UAC2.0 on STM32

@EvSap : I guess this is due to holidays and other things to be done - but since I followed this discussion with great interest and there was heavy progress before christmas I wondered what´s your current status with the project?
Can't stop thinking of "MCU + USB3300" device working on HS with polling interval of 1 microframe to get maximum data throughput. So, have replaced stm32f722 by stm32h743 for tests, but have not succeeded, USB3300 does not work at all with stm32h743 by now.

may I ask whether you have your codebase somewhere available on github? If not, will it be an open source example?
By now code is not published on github. I am going to share the code as I get some working version.
******************************
▶ [DO THIS] Quote the UAC2.0 on STM32 thread from "Can't stop thinking" to "open source example?".

[Records from a data source]
******************************
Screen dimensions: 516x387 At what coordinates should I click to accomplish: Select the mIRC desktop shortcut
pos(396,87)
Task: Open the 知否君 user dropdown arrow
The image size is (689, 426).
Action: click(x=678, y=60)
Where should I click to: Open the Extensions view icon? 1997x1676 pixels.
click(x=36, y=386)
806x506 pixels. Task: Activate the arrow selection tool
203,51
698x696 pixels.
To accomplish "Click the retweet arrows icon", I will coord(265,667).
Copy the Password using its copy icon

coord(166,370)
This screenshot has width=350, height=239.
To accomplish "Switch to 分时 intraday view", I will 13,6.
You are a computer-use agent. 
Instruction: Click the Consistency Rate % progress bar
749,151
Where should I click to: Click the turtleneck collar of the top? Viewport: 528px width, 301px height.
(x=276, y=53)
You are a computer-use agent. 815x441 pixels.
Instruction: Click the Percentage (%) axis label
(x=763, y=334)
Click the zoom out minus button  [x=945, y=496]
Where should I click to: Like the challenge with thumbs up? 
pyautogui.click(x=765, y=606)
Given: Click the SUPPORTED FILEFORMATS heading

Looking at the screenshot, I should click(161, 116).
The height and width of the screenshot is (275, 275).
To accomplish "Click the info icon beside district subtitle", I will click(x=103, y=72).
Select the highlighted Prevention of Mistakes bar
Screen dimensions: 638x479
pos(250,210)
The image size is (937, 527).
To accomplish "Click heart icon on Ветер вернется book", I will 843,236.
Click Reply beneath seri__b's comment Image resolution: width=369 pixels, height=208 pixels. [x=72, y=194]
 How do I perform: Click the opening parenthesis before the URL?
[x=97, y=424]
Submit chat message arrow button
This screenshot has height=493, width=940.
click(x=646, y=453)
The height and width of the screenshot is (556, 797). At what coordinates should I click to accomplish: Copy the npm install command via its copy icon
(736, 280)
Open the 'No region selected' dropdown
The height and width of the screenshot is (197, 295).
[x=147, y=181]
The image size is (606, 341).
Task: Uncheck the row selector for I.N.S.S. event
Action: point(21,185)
******************************
▶ [RESPONSE]
Can't stop thinking of "MCU + USB3300" device working on HS with polling interval of 1 microframe to get maximum data throughput. So, have replaced stm32f722 by stm32h743 for tests, but have not succeeded, USB3300 does not work at all with stm32h743 by now.

may I ask whether you have your codebase somewhere available on github? If not, will it be an open source example?